Cour de cassation, première chambre civile, Arrêt du 5 juin 2019
La Cour a rendu un arrêt par lequel elle a posé une question préjudicielle à la CJUE sur le point de savoir si l’exploitant d’un moteur de recherche était soumis à l’interdiction de traiter des catégories particulières de données, au sens de l’article 8 de la directive du 24 octobre 1995, ainsi que des données relatives aux infractions, aux condamnations pénales et aux mesures de sûreté.
Un particulier exerçant la profession d’expert-comptable et de commissaire aux comptes a été déclaré coupable d’escroquerie et de tentative d’escroquerie par jugement du tribunal correctionnel de Metz, confirmé par un arrêt de la Cour d’appel de Metz rendu le 9 octobre 2013.
Par la suite, ce particulier a demandé à la société Google LLC de supprimer des liens redirigeant vers deux comptes rendus d’audience relatant cette condamnation pénale, publiés sur le site internet du journal « Le Républicain lorrain ».
Après que la société Google LLC lui a opposé une fin de non-recevoir, le particulier a assigné cette dernière en référé, en se fondant sur son droit d’opposition, aux fins de déréférencement desdits liens.

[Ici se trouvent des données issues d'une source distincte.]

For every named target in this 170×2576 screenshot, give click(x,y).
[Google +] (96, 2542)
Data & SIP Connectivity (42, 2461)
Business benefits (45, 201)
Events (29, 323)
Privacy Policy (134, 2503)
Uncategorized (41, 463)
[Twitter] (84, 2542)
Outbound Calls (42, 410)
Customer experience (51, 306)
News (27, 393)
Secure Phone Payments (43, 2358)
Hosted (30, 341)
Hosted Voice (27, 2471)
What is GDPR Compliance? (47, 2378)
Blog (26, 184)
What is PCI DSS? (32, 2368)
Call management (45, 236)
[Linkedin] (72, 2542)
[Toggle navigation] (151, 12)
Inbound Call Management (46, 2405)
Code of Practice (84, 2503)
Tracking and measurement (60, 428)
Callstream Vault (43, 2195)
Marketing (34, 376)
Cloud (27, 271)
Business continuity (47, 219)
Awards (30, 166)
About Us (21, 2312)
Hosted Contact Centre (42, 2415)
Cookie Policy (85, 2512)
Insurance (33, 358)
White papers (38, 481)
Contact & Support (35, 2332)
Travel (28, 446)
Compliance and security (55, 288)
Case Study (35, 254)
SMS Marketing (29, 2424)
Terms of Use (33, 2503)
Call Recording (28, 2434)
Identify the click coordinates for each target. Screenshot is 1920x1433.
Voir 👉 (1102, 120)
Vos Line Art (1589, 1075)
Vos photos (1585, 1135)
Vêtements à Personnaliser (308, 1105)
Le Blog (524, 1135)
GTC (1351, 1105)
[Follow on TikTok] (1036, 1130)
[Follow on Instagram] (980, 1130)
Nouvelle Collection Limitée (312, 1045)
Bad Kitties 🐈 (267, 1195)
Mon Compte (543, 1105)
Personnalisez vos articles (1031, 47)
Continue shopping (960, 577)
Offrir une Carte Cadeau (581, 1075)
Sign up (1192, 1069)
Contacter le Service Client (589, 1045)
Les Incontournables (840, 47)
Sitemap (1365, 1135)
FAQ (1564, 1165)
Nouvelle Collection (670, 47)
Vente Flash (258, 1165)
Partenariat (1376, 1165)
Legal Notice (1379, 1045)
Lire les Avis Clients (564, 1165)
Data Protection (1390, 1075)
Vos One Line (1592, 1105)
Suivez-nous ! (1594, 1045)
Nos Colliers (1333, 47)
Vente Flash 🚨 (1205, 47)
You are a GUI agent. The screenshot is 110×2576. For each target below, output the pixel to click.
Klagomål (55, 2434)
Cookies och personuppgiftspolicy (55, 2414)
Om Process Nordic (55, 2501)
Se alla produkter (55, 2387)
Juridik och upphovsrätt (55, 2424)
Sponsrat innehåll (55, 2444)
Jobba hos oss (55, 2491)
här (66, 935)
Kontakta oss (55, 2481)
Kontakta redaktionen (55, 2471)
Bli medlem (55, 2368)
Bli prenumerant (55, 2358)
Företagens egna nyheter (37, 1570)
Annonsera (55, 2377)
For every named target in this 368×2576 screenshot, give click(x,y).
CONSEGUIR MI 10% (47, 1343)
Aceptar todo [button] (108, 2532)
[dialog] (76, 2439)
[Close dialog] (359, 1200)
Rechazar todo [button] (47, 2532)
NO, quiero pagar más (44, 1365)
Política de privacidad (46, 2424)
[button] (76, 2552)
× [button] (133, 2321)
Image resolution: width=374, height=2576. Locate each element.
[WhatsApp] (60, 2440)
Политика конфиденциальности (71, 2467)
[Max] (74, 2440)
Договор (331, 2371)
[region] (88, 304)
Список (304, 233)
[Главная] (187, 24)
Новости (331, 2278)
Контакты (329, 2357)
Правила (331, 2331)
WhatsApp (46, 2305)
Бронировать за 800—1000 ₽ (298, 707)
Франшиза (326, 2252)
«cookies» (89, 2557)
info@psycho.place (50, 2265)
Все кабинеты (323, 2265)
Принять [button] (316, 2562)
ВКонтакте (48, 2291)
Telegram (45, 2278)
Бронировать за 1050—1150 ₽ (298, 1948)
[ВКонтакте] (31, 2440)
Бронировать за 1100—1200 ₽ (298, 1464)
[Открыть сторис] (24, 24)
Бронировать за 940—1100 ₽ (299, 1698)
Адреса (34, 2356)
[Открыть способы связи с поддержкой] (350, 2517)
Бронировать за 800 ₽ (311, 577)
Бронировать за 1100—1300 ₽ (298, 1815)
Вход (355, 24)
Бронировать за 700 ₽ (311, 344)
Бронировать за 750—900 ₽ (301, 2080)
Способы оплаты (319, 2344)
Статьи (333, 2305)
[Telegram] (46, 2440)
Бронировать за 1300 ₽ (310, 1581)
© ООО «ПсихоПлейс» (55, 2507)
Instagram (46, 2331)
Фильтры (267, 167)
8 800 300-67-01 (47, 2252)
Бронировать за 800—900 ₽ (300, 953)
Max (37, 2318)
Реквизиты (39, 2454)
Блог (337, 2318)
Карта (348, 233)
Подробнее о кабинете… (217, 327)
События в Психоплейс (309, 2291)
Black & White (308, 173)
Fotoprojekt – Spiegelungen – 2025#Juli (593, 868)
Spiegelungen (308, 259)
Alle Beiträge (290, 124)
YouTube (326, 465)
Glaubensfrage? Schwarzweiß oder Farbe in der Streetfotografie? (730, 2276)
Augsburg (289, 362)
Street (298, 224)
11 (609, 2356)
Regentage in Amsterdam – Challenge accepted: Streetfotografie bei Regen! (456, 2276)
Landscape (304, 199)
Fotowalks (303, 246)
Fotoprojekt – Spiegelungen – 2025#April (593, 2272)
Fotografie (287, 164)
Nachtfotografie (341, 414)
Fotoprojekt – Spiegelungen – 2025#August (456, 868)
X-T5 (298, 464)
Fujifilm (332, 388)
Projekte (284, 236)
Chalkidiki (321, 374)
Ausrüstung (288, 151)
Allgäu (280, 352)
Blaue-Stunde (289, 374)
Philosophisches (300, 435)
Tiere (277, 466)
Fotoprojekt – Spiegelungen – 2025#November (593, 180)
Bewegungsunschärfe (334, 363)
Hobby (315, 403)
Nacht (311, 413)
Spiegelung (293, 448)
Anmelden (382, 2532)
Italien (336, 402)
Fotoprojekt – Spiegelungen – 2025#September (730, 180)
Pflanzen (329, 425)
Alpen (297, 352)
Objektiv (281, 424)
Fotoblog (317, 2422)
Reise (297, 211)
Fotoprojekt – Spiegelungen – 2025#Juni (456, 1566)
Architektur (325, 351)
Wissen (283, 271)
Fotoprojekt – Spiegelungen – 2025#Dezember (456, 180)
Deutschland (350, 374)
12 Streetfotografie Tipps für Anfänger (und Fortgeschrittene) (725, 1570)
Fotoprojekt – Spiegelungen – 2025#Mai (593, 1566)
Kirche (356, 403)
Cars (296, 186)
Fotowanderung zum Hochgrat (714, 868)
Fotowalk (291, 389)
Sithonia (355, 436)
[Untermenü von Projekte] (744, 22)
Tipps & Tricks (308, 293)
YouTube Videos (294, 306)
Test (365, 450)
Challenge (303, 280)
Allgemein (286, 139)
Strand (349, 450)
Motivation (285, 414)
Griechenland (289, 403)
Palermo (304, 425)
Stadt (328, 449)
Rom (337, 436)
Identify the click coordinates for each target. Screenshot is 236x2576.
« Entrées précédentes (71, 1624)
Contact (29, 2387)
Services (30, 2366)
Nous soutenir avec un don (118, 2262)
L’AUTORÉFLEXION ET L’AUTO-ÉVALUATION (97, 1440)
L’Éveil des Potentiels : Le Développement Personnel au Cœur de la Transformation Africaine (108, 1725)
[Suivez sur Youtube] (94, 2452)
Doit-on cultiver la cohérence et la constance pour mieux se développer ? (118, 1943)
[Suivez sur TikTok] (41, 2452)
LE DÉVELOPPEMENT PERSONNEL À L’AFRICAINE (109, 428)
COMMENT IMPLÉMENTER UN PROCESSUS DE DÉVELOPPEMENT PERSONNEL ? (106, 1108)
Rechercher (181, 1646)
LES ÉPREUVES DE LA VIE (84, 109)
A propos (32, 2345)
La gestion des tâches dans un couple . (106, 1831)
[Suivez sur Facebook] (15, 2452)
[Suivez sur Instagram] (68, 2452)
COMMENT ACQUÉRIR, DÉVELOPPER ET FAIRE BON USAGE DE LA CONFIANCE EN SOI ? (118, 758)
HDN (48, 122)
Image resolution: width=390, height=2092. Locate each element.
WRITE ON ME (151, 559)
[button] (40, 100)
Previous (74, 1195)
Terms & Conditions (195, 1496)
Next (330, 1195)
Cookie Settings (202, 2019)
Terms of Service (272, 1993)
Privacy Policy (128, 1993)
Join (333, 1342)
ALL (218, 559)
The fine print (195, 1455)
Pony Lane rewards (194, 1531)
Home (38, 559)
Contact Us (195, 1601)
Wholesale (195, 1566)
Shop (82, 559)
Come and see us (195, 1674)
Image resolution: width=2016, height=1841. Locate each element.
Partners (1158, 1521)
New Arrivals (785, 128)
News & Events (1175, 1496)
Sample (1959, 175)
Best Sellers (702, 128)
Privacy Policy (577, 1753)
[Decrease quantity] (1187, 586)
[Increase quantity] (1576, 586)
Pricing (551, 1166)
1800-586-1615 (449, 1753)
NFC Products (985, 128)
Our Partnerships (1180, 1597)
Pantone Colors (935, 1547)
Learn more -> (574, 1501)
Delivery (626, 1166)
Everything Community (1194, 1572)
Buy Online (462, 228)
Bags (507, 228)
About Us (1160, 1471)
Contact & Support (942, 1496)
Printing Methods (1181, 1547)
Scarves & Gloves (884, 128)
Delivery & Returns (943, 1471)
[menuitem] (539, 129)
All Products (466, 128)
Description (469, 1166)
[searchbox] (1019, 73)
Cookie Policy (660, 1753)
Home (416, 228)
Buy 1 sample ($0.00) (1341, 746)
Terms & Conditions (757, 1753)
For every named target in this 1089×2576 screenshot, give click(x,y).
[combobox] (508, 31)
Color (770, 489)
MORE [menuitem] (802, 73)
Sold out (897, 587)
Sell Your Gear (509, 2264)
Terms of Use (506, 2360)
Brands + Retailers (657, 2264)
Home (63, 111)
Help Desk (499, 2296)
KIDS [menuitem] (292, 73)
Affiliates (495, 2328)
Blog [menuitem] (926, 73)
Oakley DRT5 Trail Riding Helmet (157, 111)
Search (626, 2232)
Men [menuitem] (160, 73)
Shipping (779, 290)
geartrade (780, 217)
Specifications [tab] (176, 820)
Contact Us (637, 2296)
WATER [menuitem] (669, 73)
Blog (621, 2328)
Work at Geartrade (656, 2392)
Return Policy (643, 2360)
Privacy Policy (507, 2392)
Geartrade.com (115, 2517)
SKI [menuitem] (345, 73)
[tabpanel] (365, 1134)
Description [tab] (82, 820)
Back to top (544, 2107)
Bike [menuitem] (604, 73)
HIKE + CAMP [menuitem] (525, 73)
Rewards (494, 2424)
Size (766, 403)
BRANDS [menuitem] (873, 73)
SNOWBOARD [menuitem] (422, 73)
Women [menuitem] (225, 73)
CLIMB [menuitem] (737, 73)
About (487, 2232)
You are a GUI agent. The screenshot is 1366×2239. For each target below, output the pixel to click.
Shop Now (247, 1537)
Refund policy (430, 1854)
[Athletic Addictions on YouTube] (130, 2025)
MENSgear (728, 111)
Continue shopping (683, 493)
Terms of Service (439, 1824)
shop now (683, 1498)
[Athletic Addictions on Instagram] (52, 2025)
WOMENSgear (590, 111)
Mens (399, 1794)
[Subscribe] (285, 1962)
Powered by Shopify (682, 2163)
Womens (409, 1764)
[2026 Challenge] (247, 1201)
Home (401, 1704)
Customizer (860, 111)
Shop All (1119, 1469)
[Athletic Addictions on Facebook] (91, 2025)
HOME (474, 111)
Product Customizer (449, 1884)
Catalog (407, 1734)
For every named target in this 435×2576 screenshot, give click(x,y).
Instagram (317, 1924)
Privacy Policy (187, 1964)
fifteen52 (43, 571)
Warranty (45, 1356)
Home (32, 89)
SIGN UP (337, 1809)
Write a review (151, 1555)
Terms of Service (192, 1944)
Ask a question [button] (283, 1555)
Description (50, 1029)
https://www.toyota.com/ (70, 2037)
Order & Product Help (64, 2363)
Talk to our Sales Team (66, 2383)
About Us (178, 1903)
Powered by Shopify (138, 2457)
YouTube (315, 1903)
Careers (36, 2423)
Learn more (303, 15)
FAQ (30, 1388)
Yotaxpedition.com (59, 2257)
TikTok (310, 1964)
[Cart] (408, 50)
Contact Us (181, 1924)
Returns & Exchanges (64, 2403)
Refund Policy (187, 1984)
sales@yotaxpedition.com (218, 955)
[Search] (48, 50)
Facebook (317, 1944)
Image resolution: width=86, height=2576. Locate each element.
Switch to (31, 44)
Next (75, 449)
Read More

Le particulier fait ici grief à l’arrêt d’avoir rejeté sa demande de déréférencement, alors même que l’article 9 de la loi n°78-17 du 6 janvier 1978, dans sa rédaction applicable en l’espèce, restreignait la mise en œuvre des traitements de données à caractère personnel relatives aux infractions, condamnations et mesures de sûreté, à une liste de personnes limitativement énumérées, parmi lesquelles ne figurent pas les exploitants de moteur de recherche.
La Cour de cassation a indiqué que le Conseil d’Etat a, par décision du 24 février 2017, renvoyé à la CJUE un certain nombre de questions préjudicielles, parmi lesquelles :
« Eu égard aux responsabilités, aux compétences et aux possibilités spécifiques de l’exploitant d’un moteur de recherche, l’interdiction faite aux autres responsables de traitement de traiter des données relevant des paragraphes 1 et 5 de l’article 8 de la directive du 24 octobre 1995, sous réserve des exceptions prévues par ce texte, est-elle également applicable à cet exploitant en tant que responsable du traitement que constitue ce moteur ? »
D’autres questions étaient également posées par le Conseil d’Etat, notamment sur le point de savoir si, en cas de réponse positive à cette première question, l’exploitant d’un moteur de recherche devait faire systématiquement droit aux demandes de déréférencement portant sur des liens menant vers des pages web qui traitent de telles données.
A l’inverse, en cas de réponse négative à la première question, le Conseil d’Etat s’est interrogé sur le point de savoir quelles exigences spécifiques l’exploitant d’un moteur de recherche devait satisfaire, compte tenu de ses responsabilités, de ses compétences et de ses possibilités. De plus, le Conseil d’Etat a interrogé la CJUE afin de savoir si, lorsqu’un exploitant de moteur de recherche constate que des pages web vers lesquelles mènent les liens dont le référencement est demandé comportent des données dont la publication, sur lesdites pages, est illicite, les dispositions de la directive du 24 octobre 1995 doivent-elles être interprétées en ce sens :
- qu’elles imposent à l’exploitant d’un moteur de recherche de supprimer ces liens de la liste des résultats affichés à la suite d’une recherche effectuée à partir du nom du demandeur ?
- ou qu’elles impliquent seulement qu’il prenne en compte cette circonstance pour apprécier le bien-fondé de la demande de déréférencement ?
- ou que cette circonstance est sans incidence sur l’appréciation qu’il doit porter ?
La Cour de cassation, en conséquence, a sursis à statuer sur le pourvoi jusqu’au prononcé de la décision de la CJUE dans l’affaire en cause (référence : C-136/17).